Personal information
- Full name: Yanis Senhadji Chikhaoui
- Date of birth: 5 January 2005 (age 21)
- Place of birth: Sant Feliu de Llobregat, Spain
- Height: 1.84 m (6 ft 0 in)
- Position: Forward

Team information
- Current team: Real Jaén
- Number: 15

Youth career
- 2017–2020: Cornellà
- 2020–2021: Sant Andreu
- 2021–2022: Betis
- 2022–2023: Calavera
- 2023–2024: Betis

Senior career*
- Years: Team / Apps / (Gls)
- 2023–2026: Betis B / 37 / (7)
- 2024–2025: → Tenerife (loan) / 7 / (0)
- 2025: → Hércules (loan) / 1 / (0)
- 2026–: Real Jaén / 0 / (0)

International career^{‡}
- 2023–2024: Spain U19 / 13 / (3)

Medal record
Men's football
Representing Spain
UEFA European Under-19 Championship
| Winner | 2024 Northern Ireland |  |

= Yanis Senhadji =

Algerian footballer (born 2005)

Yanis Senhadji Chikhaoui (يانيس الصنهاجي; born 5 January 2005) is a professional footballer who plays as a forward for Real Jaén.
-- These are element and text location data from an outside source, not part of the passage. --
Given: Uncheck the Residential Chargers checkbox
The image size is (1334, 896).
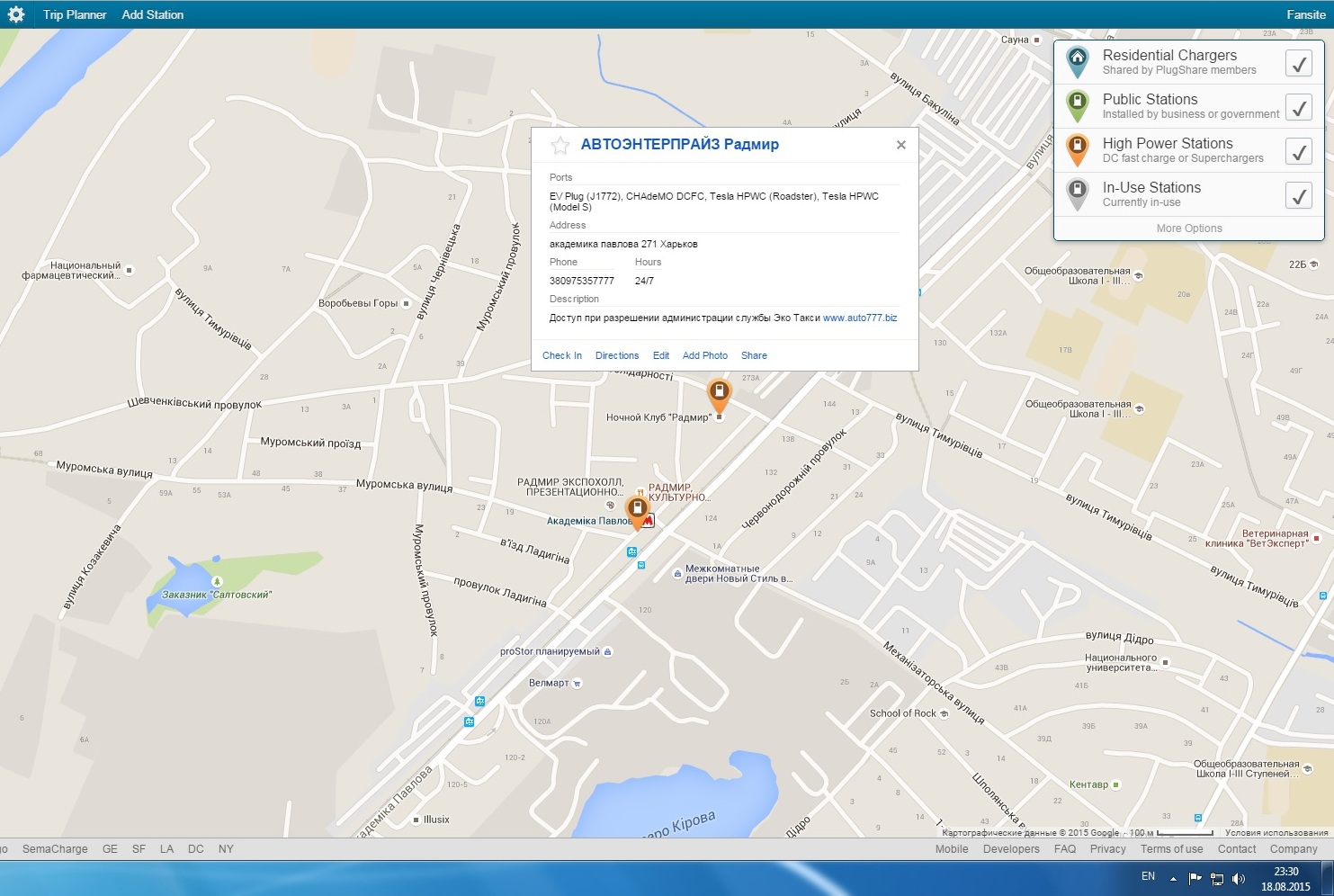Looking at the screenshot, I should pyautogui.click(x=1298, y=64).
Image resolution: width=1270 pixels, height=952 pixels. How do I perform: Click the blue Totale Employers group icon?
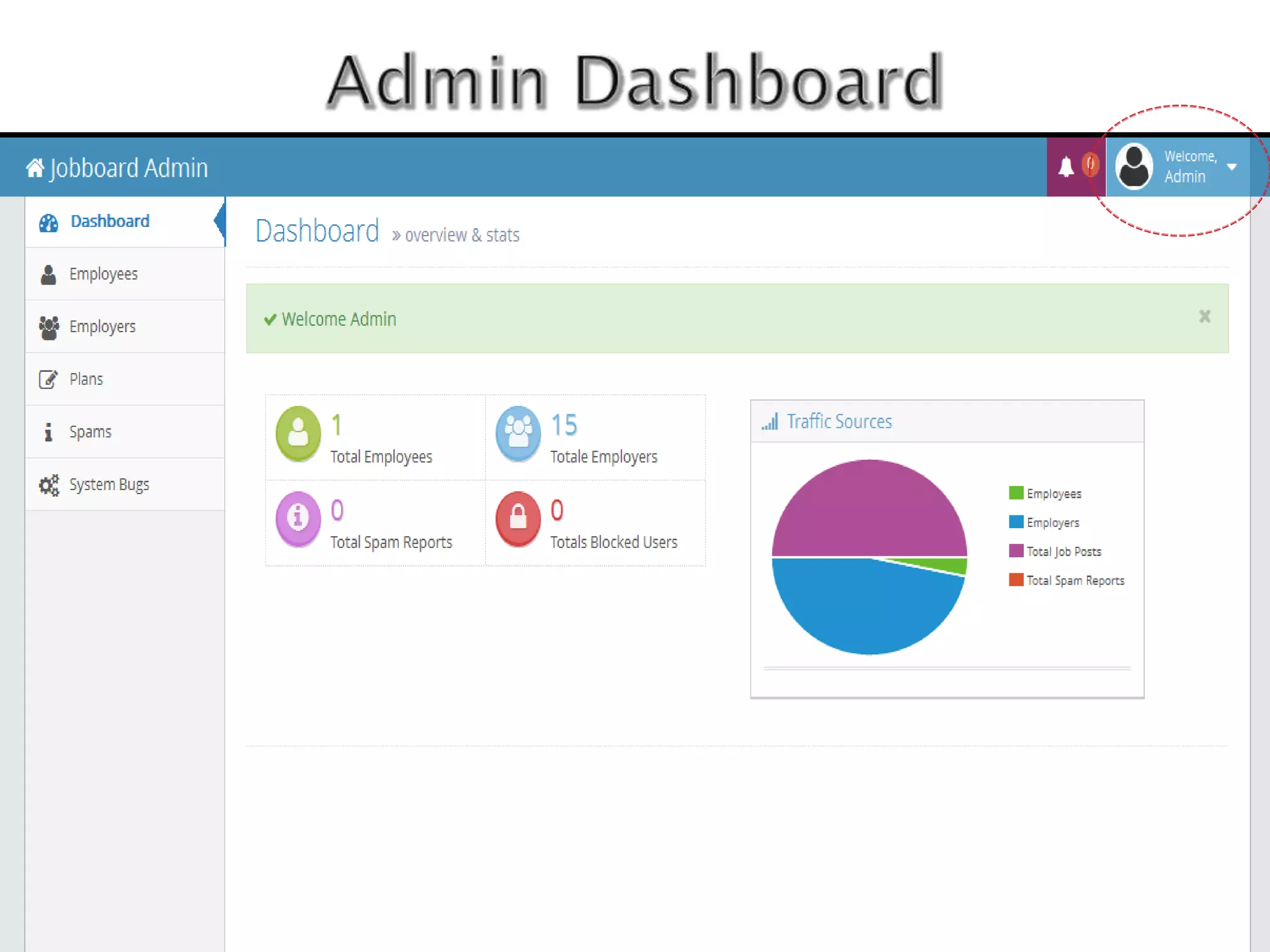(518, 433)
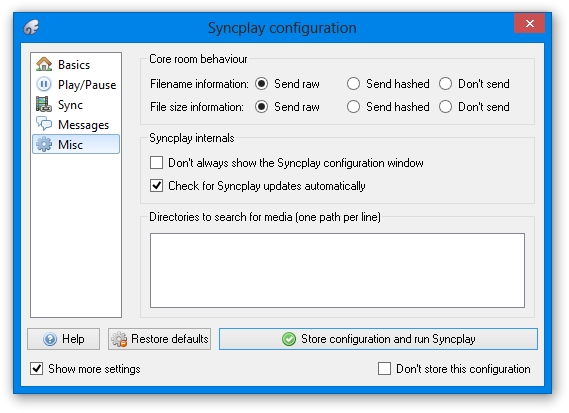Screen dimensions: 569x413
Task: Enable Don't store this configuration
Action: click(384, 369)
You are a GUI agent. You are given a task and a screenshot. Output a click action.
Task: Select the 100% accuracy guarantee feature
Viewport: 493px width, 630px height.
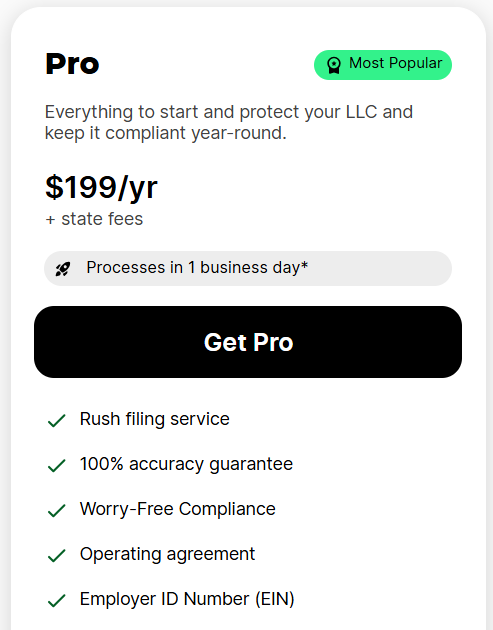pyautogui.click(x=186, y=464)
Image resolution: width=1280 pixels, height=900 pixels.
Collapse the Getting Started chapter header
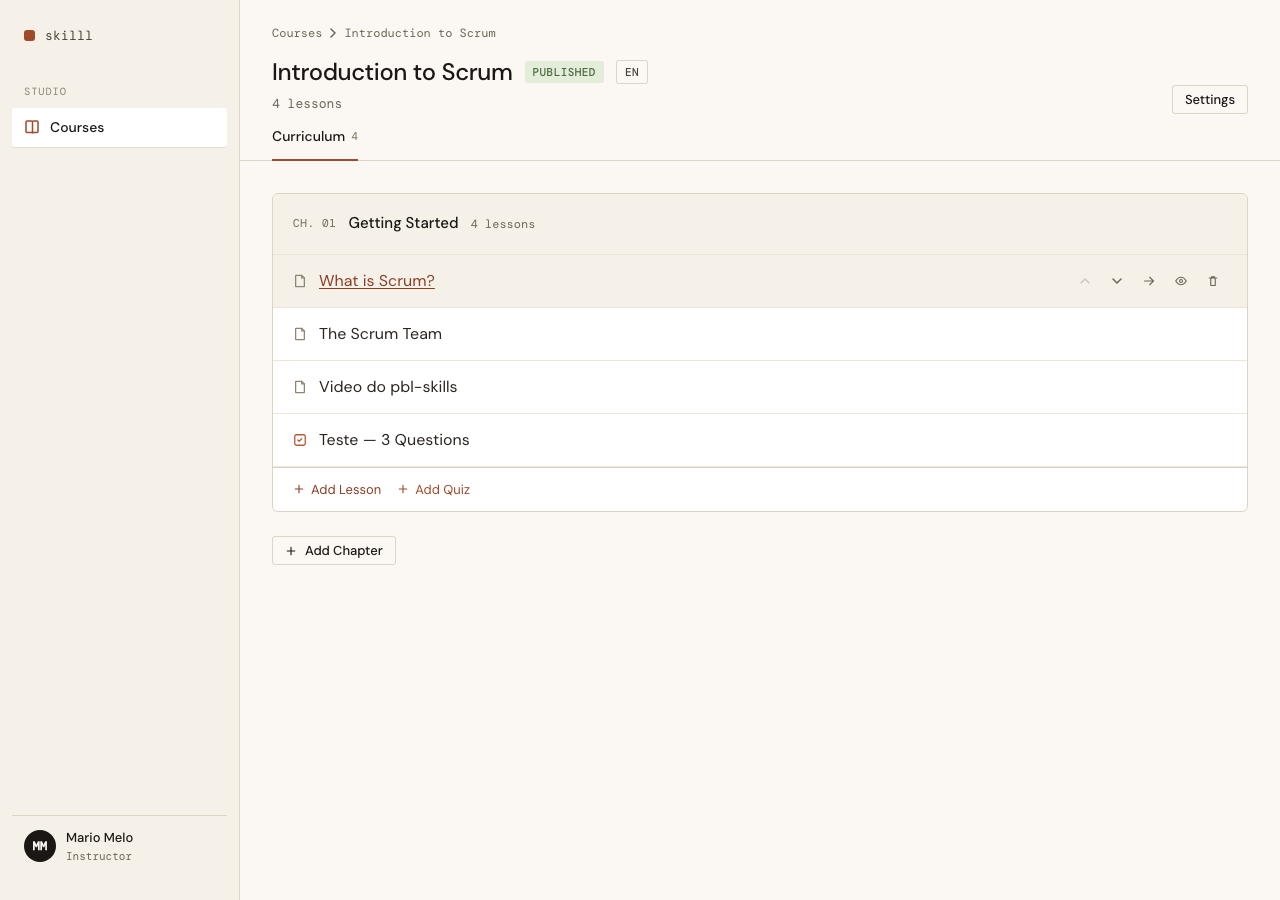pos(760,224)
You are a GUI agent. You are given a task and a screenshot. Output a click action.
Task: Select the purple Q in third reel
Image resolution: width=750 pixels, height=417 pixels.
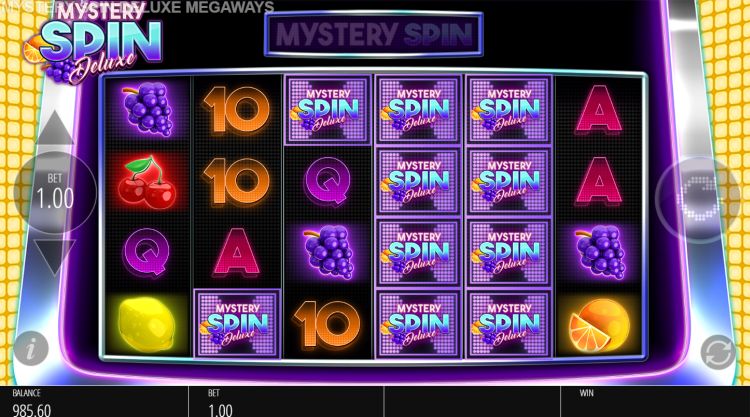pos(328,182)
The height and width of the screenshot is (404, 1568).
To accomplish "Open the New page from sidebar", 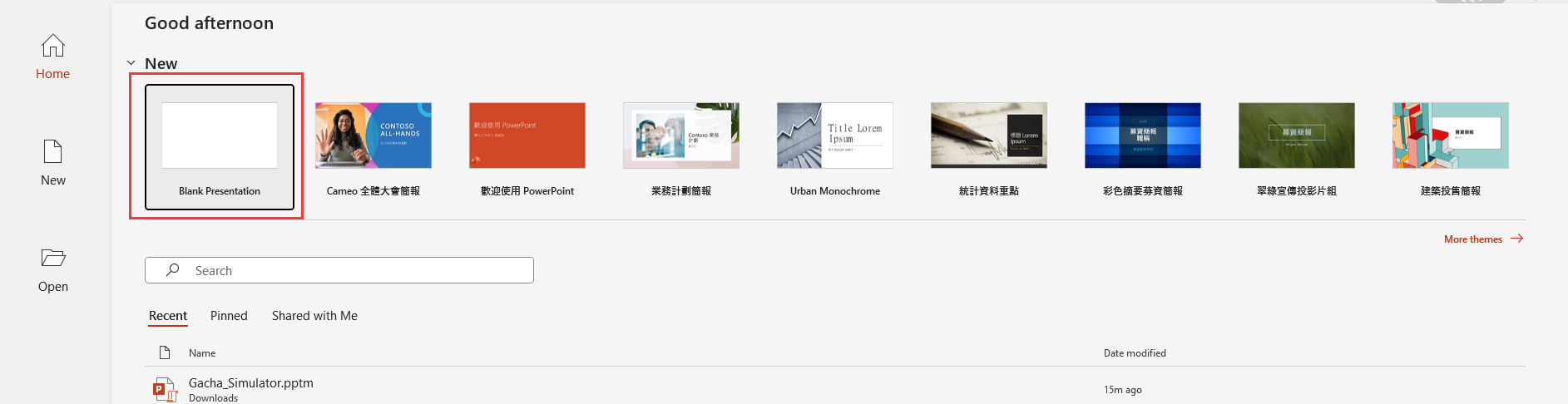I will click(x=53, y=162).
Born in Spain and a former Spanish youth international, he changed his international allegiance to Algeria.

==Early life==
Senhadji is a native of Sant Feliu de Llobregat, Catalonia. He is of Algerian descent.

==Club career==
Senhadji joined the youth sides of Real Betis in 2021, after representing UE Sant Andreu and UE Cornellà. On 1 October 2023, he made his senior debut with the reserves during a 1–1 Segunda Federación draw with Sevilla Atlético. On 11 November 2023, he scored his first goal for the club during a 5–2 win over CA Antoniano.

On 11 January 2024, Senhadji renewed his contract with the Verdiblancos until 2028. On 19 June, after helping the B's in their promotion to Primera Federación, he was loaned to Segunda División side CD Tenerife, for one year.

On 29 January 2025, Senhadji moved on a new loan to Hércules in Primera Federación.

==International career==
Senhadji has represented Spain internationally at youth level. He is eligible to represent Algeria internationally through his parents.

On 3 September 2026, Senhadji's request to switch allegiance to Algeria was approved by FIFA.

==Style of play==
Senhadji mainly operates as a striker. He is right-footed. He is known for his versatility.